Ethan looked on with an expression of wisdom beyond his years, one often reserved for those who have endured extreme suffering. Suddenly, he was 4 again, noticing his reflection in his new sword, holding Darth Vader at knife point and telling his dad how he saw Indiana Jones' bike.
“It really is awesome. He’s had a rough day today, and to see his reaction and how excited he is, it makes me emotional,” said Merrill Van Leuven in a rare break from his often joyful expression. “Just one big thank you for making this special for him.”

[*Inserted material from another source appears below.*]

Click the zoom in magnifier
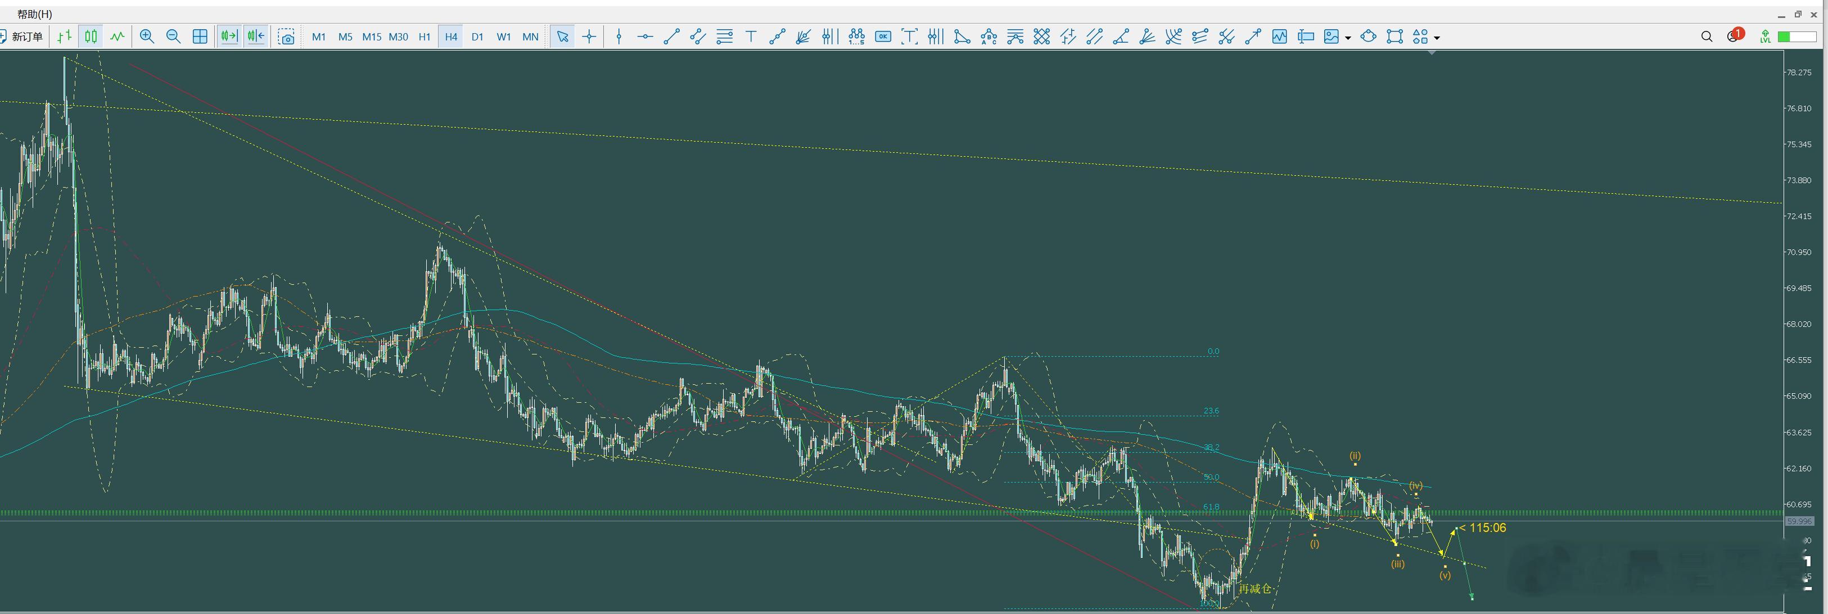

Diego Torres, 13, of West Valley City, a stranger to the family, was next in line to help. He spent years winning stuffed animals from inside claw machines and decided to donate the lot to Ethan. He began collecting the animals when his mother was diagnosed with melanoma four years ago. She is now cancer-free, but the impact of the disease remains.
“It’s just heartbreaking,” Diego said with tears in his eyes, explaining the pain Ethan’s family must be feeling.
More than 150 people crammed into the Van Leuvens' front yard Friday night, holding cups with candles inside during the final community event for Ethan.
"Silent Night" and "Away in a Manger" rang out as a dozens of children from Ethan's LDS congregation dressed angels, shepherds and wise men enacted a live nativity, alongside a live baby representing Jesus.
After the caroling, a tractor took the family on a hay ride through the neighborhood. Homes throughout the neighborhood glowed with lights, luminescent evidences of the neighborhood's love and support for the boy.
The family then went back to their home for a private celebration that night, and on their Christmas Day, Saturday morning, to wrap up their week of holidays.
"Just overwhelmed" was Merrill Van Leuven's response to the outpouring of support.
He expressed his gratitude to the community and to God for the "outpouring of love and affection," they received. The selflessness of others exemplifies what the Christmas season is all about, he said.
"It's felt like Christmas all day to me."